8. Strengthen infection prevention and control programmes and best practices during
labour, childbirth and postnatal care
Water, sanitation and hygiene (WASH) is critical for the prevention of sepsis and
provision of safe and quality care.55 Less than 30% of delivery rooms in four East
African countries reported access to a safe water supply56 while a global review of
health facilities in low-resource settings found that 40% had no water supply and
19% lacked adequate sanitation conditions.6 Improvements in WASH could reduce the
total burden of disease worldwide by as much as 10%.57 Implementation of basic measures
such as hand hygiene, reducing overcrowding in maternity and neonatal units, promoting
hygienic care of the umbilical cord and kangaroo care for small and/or preterm babies
have all been shown to mitigate the risk of infection.58 59 Thus, the provision of
safe water and promotion of effective hygiene practices should be emphasised and urgently
prioritised in healthcare settings in SSA. This could be achieved by securing the
commitment of policy makers to provide clean water in health facilities and by educating
health workers and the wider population on the importance of adhering to standard
hygiene practices.
9. Undertake high-quality research in pregnant and newborn African populations
There are imminent dangers in transferring effective solutions for sepsis management
in HICs to LMICs. This is mirrored by recent well designed randomised controlled trials
which have reflected worse outcomes for both children and adults with sepsis treated
with fluid boluses in Africa.13 60 61 The two trials conducted in Zambia comparing
an early goal directed therapy (EGDT) protocol (involving intravenous fluids among
other measures) to usual care found increased in-hospital mortality in the EGDT arm
compared with usual care.13 61 High-quality research led by local investigators needs
to be conducted to provide answers to conundrums associated with sepsis management
among pregnant and newborn populations. These include determining the ideal type and
volume of resuscitation fluid for sepsis, ascertaining the role of targeted/precision
medicine approaches, rapid diagnostic tests and defining predictors of sepsis long-term
morbidity and mortality.
Conclusion
Maternal and neonatal sepsis is under-recognised in SSA with significant mortality
and morbidity consequences. Although mostly preventable, a complex interplay of several
factors is hampering a robust response to the threat posed by sepsis in SSA.

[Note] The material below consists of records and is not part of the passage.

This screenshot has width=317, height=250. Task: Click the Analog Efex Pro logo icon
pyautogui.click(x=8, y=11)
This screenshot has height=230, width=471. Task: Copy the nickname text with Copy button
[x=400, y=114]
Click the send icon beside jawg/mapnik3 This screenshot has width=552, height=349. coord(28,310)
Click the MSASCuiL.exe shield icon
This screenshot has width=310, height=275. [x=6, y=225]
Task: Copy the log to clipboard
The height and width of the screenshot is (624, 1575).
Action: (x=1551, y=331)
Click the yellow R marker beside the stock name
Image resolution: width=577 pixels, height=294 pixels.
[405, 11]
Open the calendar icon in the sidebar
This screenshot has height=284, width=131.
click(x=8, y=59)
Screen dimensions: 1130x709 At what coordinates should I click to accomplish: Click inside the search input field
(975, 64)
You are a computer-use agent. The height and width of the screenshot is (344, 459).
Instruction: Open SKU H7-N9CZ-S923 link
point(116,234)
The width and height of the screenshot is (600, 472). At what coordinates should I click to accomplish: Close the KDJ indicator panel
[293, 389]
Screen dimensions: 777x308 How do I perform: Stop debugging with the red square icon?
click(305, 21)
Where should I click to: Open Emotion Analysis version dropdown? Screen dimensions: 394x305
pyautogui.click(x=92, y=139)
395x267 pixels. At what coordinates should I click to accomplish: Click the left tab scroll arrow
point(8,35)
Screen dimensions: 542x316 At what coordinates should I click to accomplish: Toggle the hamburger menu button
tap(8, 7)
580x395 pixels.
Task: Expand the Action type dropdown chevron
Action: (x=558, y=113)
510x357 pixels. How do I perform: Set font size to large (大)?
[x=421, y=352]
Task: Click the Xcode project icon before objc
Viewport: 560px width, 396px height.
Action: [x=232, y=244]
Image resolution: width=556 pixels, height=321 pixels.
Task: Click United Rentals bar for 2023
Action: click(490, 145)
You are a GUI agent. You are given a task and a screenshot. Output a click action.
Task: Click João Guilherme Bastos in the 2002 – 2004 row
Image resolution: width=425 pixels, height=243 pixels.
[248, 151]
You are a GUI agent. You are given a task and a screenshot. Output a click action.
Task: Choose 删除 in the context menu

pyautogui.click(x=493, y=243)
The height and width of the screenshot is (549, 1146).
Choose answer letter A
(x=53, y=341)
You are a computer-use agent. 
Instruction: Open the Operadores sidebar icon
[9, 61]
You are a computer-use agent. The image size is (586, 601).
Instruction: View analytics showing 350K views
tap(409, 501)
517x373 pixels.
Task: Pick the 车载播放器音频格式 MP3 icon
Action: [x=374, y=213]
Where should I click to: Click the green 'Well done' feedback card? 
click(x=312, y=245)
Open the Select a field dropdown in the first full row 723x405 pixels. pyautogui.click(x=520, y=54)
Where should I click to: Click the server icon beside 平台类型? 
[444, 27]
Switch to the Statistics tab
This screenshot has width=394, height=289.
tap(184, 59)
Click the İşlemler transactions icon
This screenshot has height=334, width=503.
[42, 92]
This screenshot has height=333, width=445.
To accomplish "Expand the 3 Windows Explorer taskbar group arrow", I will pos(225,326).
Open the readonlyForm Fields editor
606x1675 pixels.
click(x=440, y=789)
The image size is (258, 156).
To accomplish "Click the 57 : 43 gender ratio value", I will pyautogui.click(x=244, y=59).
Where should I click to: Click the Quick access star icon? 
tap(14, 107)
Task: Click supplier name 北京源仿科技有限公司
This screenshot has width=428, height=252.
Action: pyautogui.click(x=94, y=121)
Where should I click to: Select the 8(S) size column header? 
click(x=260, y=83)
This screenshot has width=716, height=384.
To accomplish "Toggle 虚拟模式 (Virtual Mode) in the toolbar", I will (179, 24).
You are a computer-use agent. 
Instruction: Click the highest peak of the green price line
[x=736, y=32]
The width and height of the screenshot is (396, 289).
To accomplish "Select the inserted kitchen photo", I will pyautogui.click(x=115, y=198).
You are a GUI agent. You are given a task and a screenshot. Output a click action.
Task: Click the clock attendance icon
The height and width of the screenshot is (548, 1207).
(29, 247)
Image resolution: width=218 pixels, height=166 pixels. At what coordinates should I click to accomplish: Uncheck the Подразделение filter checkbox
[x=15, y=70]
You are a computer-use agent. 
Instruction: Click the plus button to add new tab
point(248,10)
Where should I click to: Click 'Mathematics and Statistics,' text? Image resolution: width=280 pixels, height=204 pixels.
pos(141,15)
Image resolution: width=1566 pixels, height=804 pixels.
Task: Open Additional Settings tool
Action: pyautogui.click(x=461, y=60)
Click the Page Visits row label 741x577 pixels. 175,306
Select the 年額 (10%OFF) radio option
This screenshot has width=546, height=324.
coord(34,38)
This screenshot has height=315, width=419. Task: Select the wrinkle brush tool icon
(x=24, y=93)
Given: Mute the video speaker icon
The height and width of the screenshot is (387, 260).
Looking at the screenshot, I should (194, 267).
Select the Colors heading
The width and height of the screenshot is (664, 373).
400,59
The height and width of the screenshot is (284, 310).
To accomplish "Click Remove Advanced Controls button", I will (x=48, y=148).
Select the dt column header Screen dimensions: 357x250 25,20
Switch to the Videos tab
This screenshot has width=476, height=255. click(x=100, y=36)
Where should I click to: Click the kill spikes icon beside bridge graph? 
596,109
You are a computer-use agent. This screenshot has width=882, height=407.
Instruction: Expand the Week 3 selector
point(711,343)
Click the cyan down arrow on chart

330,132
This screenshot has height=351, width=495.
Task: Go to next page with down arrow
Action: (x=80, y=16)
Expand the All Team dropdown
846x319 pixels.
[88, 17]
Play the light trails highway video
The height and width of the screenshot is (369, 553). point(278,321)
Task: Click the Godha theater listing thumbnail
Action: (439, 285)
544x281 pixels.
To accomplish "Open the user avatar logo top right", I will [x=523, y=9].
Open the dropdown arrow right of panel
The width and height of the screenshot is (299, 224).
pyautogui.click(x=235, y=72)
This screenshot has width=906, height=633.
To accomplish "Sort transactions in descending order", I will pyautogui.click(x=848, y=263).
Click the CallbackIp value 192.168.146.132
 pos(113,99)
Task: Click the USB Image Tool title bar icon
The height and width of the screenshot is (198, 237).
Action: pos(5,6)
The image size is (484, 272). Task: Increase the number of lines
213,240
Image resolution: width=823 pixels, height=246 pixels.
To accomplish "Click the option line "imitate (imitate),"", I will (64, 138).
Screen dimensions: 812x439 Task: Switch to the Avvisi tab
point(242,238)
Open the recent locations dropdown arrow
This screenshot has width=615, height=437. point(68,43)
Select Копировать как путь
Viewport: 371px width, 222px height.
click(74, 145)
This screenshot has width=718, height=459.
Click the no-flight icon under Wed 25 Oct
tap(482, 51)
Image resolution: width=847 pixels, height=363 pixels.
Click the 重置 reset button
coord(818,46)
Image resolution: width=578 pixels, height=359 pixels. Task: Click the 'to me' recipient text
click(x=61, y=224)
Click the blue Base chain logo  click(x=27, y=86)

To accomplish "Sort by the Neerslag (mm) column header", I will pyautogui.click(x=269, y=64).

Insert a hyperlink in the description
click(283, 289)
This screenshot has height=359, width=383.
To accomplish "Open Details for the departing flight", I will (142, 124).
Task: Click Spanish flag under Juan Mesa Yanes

A multimodal approach is required to tackle maternal and neonatal sepsis within the
fragile health systems of the SSA region. Pragmatic steps in alignment with the WHA
sepsis resolution include increasing public and health worker awareness of sepsis,
establishing surveillance networks, developing laboratory and human capacity, facilitating
research and the development of clinical guidelines in addition to promoting routine
vaccination and good infection prevention and control practices.